[What you should do]:
Rewrite the lines starting with the line that contains "Task: Click the auto-scale 'A' button" and going on through the line that contains "I will point(322,376).", putting "To complete" wherever "To accomplish" appears and leaving everything else unchanged.

[Stored data]:
-*-

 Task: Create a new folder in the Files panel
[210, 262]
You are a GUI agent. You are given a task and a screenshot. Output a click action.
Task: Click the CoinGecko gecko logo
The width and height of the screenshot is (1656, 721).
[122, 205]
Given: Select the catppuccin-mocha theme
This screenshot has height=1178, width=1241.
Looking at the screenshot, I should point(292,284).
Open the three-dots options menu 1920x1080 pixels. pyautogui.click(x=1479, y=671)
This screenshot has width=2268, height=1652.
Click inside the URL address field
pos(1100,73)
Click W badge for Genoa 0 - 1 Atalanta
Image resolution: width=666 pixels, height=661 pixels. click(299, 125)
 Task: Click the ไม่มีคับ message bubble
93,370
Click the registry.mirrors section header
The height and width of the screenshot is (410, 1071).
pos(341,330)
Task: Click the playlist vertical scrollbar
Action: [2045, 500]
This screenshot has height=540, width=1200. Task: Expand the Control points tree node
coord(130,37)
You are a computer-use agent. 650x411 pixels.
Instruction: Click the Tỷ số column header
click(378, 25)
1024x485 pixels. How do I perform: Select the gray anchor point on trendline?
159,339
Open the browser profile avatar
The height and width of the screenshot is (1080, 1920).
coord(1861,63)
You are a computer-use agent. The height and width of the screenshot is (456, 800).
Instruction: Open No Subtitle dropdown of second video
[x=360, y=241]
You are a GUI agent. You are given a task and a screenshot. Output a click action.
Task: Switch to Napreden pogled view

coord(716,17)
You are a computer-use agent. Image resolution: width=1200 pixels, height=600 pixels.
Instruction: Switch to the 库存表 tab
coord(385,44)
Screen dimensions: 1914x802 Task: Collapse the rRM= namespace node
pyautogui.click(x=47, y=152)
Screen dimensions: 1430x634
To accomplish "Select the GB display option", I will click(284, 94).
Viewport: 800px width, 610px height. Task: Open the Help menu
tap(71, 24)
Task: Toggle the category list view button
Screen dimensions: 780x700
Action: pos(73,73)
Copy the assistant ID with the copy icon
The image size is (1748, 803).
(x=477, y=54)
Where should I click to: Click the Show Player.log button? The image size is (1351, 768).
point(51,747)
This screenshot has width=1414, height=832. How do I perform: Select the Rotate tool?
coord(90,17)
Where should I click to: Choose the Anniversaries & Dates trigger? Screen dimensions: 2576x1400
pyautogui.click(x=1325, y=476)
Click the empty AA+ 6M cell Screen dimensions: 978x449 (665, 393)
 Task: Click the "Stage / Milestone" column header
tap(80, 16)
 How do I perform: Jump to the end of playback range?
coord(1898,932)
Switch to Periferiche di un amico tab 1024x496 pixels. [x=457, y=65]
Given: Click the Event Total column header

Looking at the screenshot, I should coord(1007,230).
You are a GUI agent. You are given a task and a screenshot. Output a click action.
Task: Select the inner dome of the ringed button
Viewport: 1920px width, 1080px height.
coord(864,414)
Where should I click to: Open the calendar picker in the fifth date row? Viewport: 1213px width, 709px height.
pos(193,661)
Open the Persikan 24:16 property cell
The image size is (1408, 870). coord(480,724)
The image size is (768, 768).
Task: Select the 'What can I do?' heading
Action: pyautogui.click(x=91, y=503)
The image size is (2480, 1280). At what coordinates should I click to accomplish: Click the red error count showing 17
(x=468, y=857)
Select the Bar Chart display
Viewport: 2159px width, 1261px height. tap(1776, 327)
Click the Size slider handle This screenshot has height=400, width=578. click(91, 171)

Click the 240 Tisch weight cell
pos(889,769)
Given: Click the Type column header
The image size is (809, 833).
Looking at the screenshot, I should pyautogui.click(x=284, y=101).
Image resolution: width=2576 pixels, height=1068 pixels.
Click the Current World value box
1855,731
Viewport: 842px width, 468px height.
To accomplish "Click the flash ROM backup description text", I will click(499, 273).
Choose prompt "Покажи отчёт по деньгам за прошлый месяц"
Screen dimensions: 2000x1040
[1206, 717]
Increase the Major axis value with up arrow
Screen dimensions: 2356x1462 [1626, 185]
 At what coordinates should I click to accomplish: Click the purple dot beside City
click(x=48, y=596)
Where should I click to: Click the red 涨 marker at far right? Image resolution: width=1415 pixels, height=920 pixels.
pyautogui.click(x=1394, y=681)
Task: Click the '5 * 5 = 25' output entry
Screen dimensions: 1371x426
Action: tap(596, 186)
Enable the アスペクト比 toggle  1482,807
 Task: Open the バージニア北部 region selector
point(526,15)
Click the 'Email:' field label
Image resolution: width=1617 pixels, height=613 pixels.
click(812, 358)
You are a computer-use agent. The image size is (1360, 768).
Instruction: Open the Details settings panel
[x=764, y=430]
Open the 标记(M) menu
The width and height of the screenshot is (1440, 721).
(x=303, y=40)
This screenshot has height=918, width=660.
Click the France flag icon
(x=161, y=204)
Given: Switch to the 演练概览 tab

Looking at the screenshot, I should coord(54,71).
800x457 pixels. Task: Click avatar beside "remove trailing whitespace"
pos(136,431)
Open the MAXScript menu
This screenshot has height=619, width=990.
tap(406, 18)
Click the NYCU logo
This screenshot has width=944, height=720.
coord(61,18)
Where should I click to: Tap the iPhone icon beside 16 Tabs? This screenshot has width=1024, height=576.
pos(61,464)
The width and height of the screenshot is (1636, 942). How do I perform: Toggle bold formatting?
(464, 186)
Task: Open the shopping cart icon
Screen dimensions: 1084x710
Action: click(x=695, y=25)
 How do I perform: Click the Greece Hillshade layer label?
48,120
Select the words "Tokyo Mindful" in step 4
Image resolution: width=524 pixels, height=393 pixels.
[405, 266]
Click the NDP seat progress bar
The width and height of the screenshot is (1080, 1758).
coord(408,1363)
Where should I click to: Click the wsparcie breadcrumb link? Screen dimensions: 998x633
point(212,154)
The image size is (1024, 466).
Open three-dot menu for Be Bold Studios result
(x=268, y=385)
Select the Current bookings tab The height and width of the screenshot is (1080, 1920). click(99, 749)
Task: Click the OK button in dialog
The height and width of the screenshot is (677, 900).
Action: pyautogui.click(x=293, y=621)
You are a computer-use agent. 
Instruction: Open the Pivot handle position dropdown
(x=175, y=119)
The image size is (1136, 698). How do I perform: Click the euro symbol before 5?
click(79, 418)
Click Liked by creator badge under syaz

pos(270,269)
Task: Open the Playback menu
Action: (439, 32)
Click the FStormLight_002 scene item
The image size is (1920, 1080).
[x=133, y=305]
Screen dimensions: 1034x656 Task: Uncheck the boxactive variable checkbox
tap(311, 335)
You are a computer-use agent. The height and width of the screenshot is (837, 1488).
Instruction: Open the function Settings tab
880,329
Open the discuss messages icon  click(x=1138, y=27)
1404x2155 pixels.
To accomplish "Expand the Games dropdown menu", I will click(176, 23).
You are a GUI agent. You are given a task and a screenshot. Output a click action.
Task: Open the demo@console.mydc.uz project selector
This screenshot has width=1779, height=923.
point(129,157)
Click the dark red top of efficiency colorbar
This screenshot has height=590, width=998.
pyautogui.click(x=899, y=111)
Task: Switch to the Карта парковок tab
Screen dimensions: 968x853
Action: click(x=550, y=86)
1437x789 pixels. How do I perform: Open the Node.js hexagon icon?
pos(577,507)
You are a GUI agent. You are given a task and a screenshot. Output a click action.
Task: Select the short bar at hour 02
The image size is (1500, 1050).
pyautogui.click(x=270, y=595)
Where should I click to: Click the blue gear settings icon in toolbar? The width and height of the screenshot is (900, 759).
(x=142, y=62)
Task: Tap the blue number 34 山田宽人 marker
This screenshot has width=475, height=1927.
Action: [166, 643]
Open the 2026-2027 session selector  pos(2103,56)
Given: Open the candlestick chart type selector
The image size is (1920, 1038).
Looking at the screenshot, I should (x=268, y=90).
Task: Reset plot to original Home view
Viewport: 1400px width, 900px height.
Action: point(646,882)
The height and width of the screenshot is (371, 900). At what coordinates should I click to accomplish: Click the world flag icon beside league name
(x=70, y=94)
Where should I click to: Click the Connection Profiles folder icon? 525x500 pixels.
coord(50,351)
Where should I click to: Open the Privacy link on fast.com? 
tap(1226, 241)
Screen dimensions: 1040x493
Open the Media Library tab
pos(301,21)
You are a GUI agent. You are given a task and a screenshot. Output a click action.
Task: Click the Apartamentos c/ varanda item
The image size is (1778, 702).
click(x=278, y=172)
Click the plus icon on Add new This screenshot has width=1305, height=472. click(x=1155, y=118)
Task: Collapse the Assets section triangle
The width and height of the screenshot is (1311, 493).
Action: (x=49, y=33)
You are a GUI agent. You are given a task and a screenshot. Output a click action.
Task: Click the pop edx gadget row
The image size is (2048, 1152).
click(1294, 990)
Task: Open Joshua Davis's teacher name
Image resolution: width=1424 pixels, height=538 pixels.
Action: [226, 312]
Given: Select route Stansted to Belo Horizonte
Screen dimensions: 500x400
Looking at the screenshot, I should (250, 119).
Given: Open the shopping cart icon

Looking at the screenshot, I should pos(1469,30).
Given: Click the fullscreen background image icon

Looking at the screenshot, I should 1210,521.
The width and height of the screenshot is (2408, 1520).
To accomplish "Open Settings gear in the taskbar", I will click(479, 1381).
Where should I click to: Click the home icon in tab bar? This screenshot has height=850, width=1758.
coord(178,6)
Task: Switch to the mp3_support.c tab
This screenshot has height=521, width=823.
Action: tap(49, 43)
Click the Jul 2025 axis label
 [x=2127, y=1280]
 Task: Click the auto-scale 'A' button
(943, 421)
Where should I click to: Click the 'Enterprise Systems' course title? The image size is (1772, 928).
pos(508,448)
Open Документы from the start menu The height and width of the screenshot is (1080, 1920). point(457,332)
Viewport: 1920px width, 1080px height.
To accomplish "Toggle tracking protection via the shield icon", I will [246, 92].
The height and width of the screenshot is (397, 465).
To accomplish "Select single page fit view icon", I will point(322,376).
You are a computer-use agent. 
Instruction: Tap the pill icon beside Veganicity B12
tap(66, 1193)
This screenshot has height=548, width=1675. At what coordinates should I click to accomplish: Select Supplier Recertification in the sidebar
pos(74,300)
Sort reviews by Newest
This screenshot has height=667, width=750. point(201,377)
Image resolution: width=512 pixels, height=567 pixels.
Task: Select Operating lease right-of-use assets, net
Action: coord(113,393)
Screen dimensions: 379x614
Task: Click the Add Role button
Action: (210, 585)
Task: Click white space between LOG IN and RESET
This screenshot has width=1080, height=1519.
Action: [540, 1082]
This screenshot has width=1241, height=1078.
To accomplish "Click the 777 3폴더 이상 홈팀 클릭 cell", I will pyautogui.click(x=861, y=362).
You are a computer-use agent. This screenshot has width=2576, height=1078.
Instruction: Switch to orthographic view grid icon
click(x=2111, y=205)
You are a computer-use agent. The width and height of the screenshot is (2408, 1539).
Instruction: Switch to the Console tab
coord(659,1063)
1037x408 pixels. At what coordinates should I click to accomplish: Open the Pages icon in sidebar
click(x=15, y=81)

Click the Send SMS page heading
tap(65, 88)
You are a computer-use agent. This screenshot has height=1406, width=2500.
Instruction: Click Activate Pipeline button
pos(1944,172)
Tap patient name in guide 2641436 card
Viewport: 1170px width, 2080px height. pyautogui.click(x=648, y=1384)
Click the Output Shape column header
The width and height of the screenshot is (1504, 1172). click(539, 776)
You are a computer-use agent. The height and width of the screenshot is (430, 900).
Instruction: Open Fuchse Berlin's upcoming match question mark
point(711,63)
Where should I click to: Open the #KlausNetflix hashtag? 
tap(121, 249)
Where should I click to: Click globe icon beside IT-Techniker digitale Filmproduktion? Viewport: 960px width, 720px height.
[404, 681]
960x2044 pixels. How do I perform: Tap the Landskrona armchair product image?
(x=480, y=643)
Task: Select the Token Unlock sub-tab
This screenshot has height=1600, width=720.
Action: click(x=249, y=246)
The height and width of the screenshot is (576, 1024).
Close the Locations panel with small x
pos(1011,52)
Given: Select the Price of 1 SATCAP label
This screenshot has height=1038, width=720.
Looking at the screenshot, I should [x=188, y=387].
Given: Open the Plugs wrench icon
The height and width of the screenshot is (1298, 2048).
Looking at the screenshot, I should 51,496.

-*-

[Complete response]:
 Task: Click the auto-scale 'A' button
(943, 421)
Where should I click to: Click the 'Enterprise Systems' course title? The image size is (1772, 928).
pos(508,448)
Open Документы from the start menu The height and width of the screenshot is (1080, 1920). point(457,332)
Viewport: 1920px width, 1080px height.
To complete "Toggle tracking protection via the shield icon", I will [246, 92].
The height and width of the screenshot is (397, 465).
To complete "Select single page fit view icon", I will point(322,376).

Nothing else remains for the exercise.